### What you should do:
What you should give back is every line from the one containing "Task: Click the orange H result badge" through the last line of the records below, word for word and without pictures.

Source records:
====

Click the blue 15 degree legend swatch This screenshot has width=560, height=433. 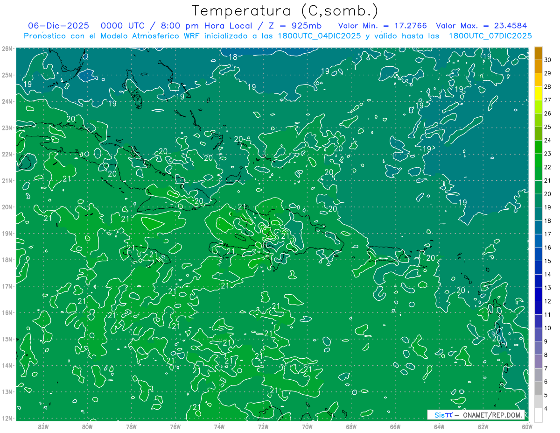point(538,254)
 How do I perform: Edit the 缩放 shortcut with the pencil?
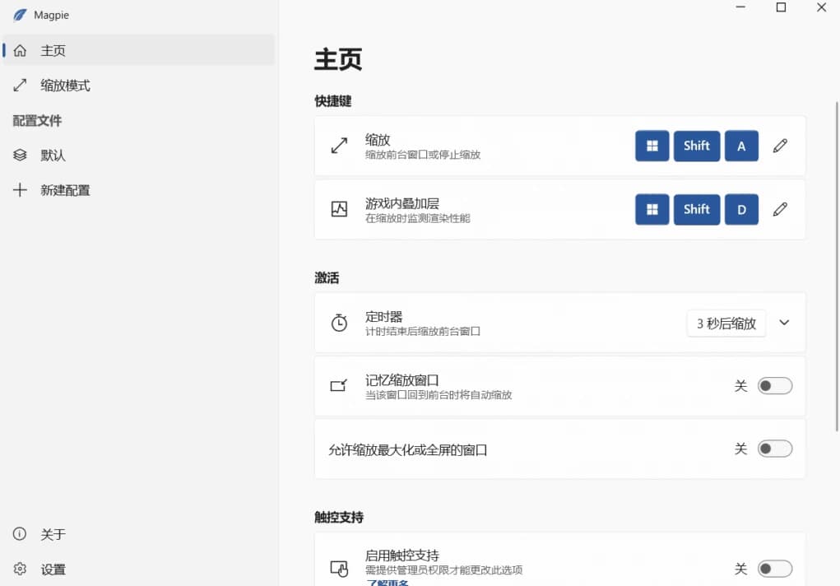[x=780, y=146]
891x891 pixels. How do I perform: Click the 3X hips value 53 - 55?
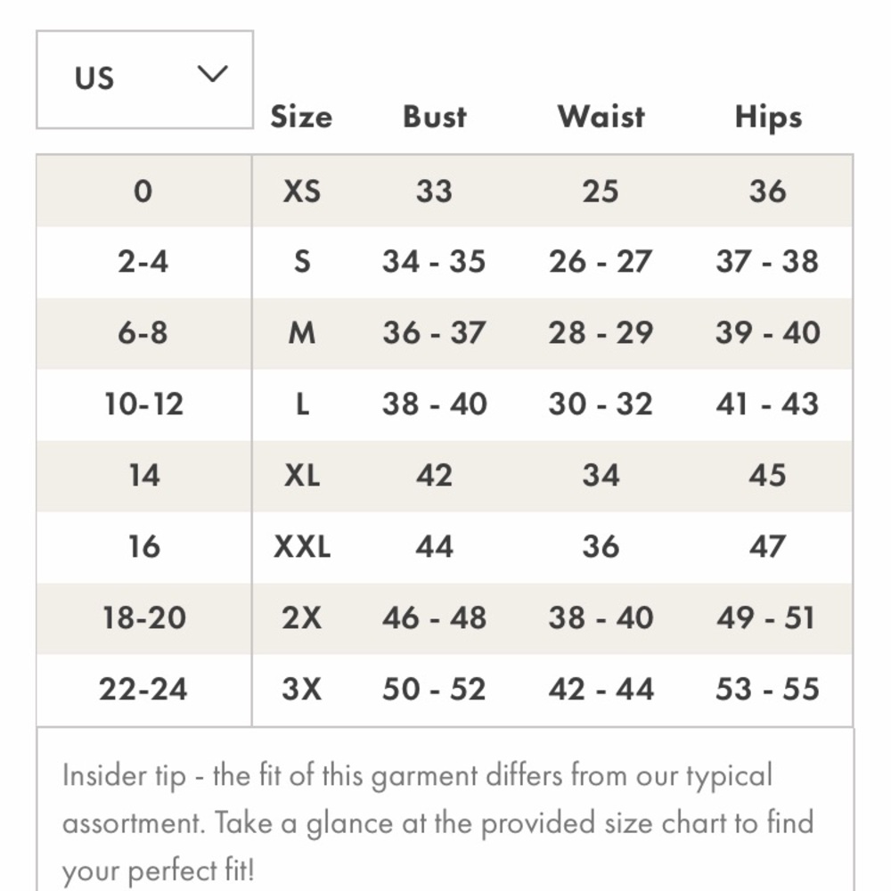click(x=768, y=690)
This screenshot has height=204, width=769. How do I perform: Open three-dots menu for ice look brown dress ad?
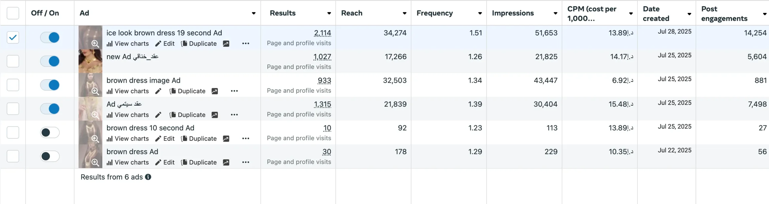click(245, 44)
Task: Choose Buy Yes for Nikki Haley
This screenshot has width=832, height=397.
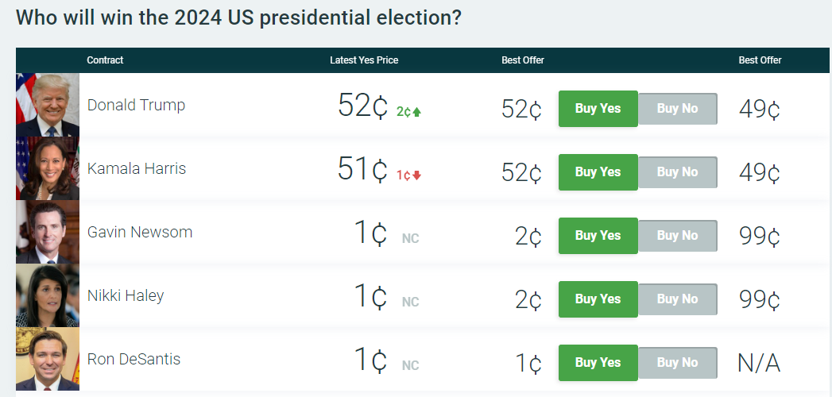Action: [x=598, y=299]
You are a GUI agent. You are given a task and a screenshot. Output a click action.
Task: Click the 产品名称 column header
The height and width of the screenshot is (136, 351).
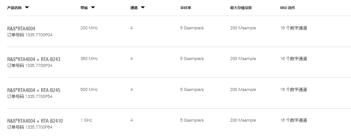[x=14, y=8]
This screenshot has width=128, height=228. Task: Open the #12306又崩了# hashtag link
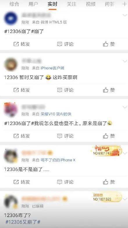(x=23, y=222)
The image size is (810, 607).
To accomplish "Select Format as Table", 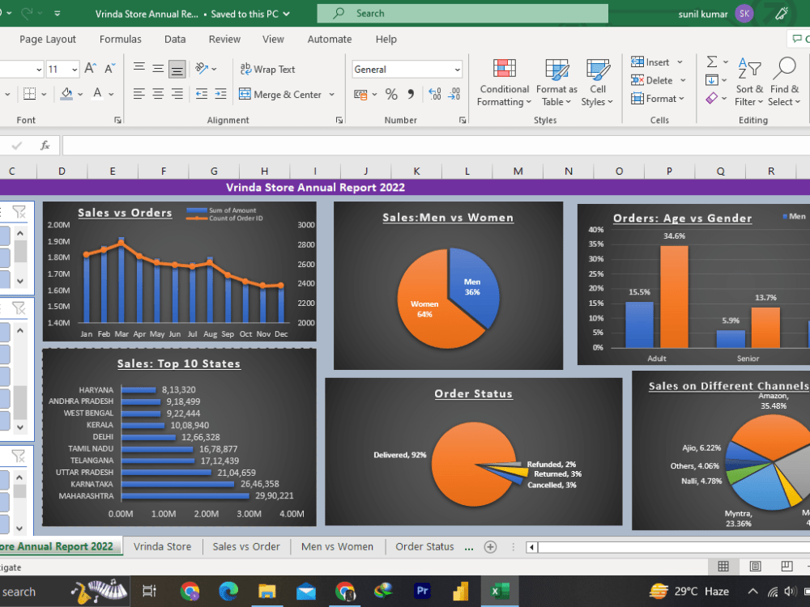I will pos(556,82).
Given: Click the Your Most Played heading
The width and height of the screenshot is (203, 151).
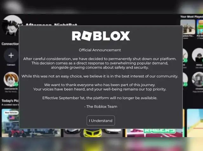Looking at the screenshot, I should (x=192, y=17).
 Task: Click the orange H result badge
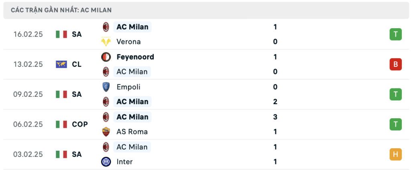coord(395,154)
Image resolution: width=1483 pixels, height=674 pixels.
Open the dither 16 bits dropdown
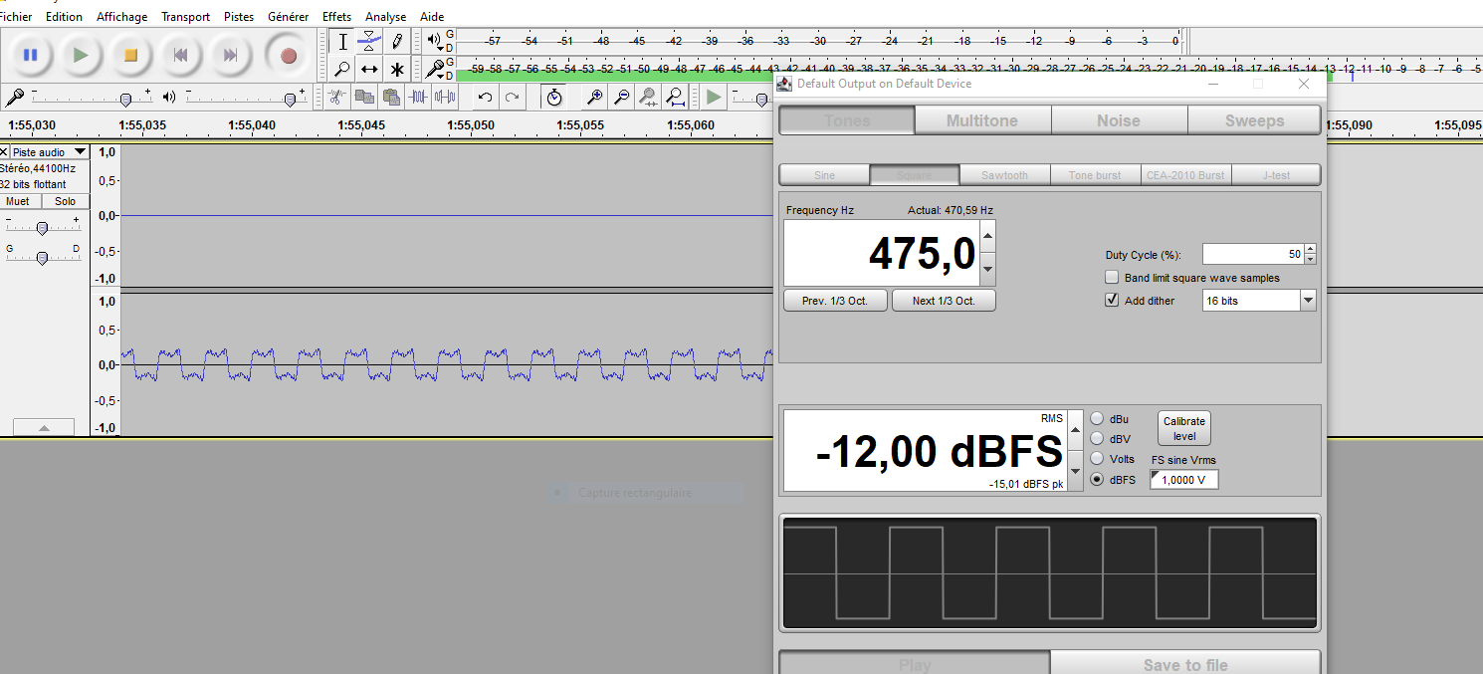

====

### Response area:
 Task: Click the orange H result badge
coord(395,154)
Image resolution: width=1483 pixels, height=674 pixels.
Open the dither 16 bits dropdown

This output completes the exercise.